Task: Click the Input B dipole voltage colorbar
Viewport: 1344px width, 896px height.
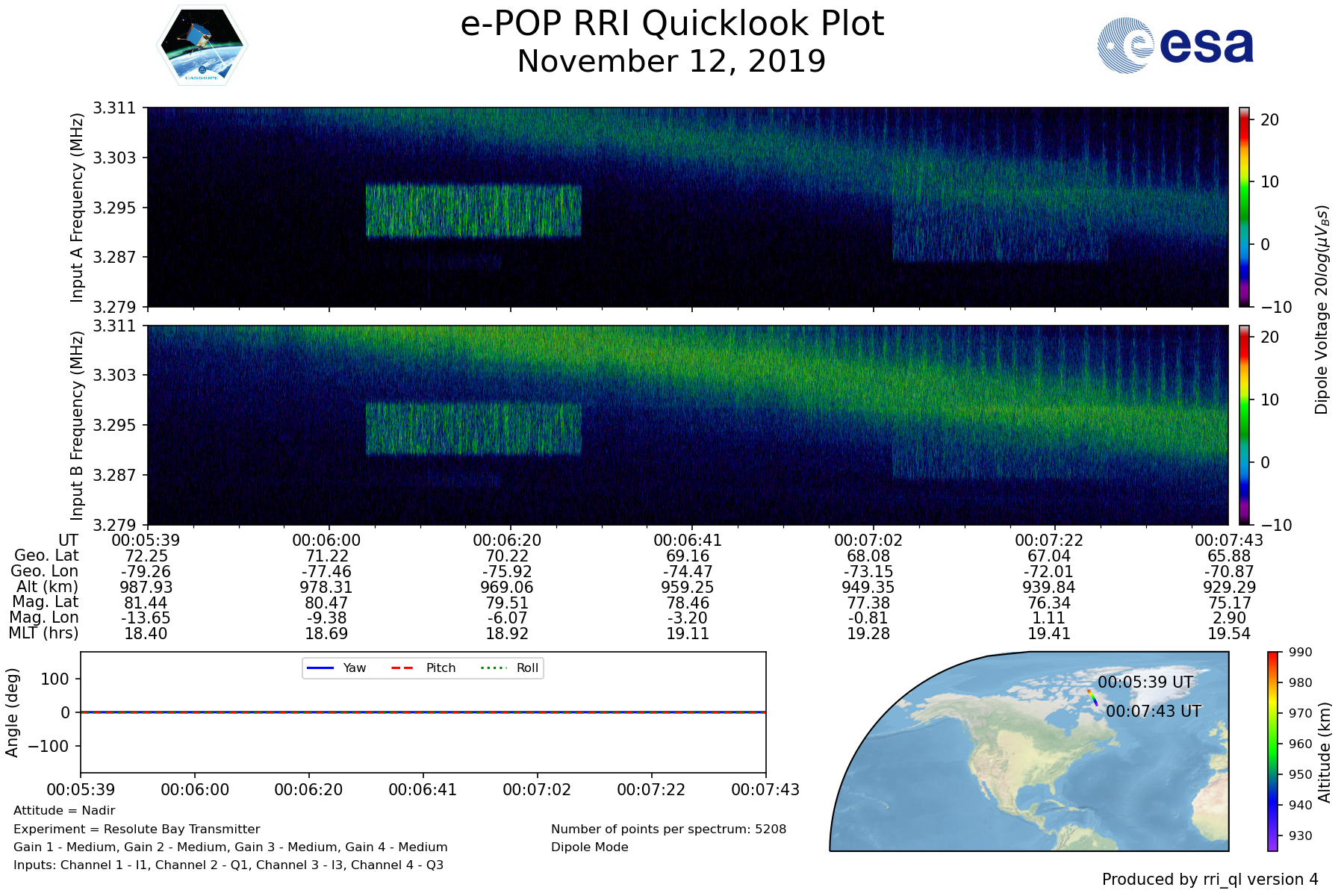Action: [1244, 425]
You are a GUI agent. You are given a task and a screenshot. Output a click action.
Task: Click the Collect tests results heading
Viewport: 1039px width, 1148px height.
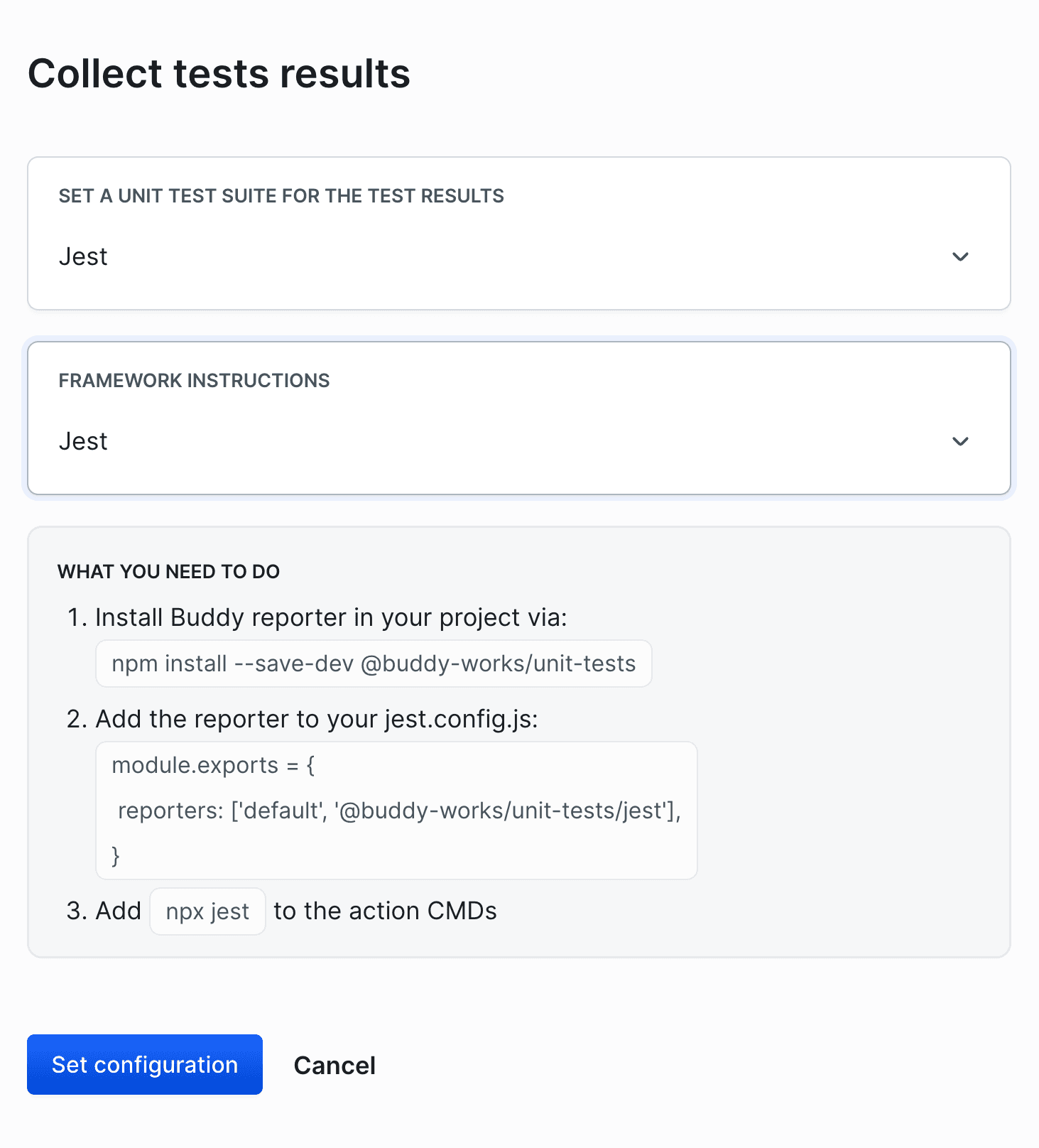point(219,72)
********************
#### [What is needed]
When you copy the data, keep every line exact and leave out each picture.

#### [Result]
Task: Click the Input B dipole voltage colorbar
Viewport: 1344px width, 896px height.
Action: [1244, 425]
You are a GUI agent. You are given a task and a screenshot. Output a click action.
Task: Click the Collect tests results heading
Viewport: 1039px width, 1148px height.
point(219,72)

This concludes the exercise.